I’ve never been one to have a surplus of numbers in my accounts. So, I’m left to ask the question, “What and where am is my greed if it is not in my checkbook? What am I hoarding in a time of scarcity?”
The answer that smacks me like the sub-zero winds across my face is my gifts. I say gifts because to say talent would seem presumptuous, and in the end anything I do well started as a gift in my creation.
There is an oft-referenced story told by a certain Rabbi about a man who had an overly abundant harvest. The Rabbi says, “He said to himself, ‘what will I do with this enormous surplus?’” The key word, oddly enough, is “himself.” To the culture the Rabbi was speaking no one lived in isolation except the insane and cursed; significant decisions were not made without consulting others in the community because those decisions affected everyone… not just the individual. Certainly, a foreign concept to our Western mindsets. So, when the man asks himself what to do with his abundance – which ultimately was a gift – he was robbing the community (and himself) of a gift to share. The Rabbi goes on to say that once this man had built storage units for his abundance, God called him a true idiot, pointing out that all that he had was gift, even his very breath and soul, and that night he was losing it all. The point not being that God is some vengeful angry entity ready to take anything we think is good, but that when we hoard to ourselves we are as good as dead anyway… a life wasted. As if to say, “You aren’t using it anyway so you won’t miss it when it’s gone.” Or so it can be read.

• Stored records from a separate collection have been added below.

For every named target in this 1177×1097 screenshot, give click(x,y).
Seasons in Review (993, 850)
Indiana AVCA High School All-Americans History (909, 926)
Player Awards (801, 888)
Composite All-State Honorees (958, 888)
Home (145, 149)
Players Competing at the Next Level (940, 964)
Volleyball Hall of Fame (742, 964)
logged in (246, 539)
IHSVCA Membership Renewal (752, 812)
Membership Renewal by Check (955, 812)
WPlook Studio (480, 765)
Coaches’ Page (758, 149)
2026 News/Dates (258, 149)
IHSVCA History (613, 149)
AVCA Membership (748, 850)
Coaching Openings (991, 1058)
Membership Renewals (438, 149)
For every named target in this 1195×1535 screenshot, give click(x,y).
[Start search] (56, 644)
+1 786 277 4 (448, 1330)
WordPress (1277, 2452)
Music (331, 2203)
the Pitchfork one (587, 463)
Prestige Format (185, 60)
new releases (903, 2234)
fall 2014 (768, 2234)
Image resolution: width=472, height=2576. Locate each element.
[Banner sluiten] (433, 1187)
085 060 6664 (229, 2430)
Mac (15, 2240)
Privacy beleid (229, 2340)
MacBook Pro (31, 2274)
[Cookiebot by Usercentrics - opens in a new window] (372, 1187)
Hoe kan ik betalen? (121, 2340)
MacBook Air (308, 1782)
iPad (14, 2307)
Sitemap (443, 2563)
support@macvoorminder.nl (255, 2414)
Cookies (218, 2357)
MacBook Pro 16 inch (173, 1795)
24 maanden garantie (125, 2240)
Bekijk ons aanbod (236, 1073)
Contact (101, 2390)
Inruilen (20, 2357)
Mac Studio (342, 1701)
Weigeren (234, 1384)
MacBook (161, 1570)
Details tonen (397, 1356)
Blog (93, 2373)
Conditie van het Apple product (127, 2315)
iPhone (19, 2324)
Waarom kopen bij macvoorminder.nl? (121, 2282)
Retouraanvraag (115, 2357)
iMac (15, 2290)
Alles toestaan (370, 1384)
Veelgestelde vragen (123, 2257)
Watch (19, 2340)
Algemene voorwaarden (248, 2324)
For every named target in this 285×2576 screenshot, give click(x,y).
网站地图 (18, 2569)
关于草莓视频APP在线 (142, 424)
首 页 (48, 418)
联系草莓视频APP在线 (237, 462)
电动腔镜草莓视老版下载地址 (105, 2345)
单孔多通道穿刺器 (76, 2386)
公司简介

So I am left to wonder why I would hoard the talents I’ve been given, For it is in the sharing that they are best used. It is in the sharing that they take flight – something that never seems to happen huddled in my arms held tight. It is something akin to “you be you, so we can be we.” If you don’t live out of who your really are then in the end we never are fully who we are. You have something, a gift we each and every one of us need, as do I. If all we ever do in these times of scarcity is hoard to ourselves then we all lose out, and ultimately, are as good as dead.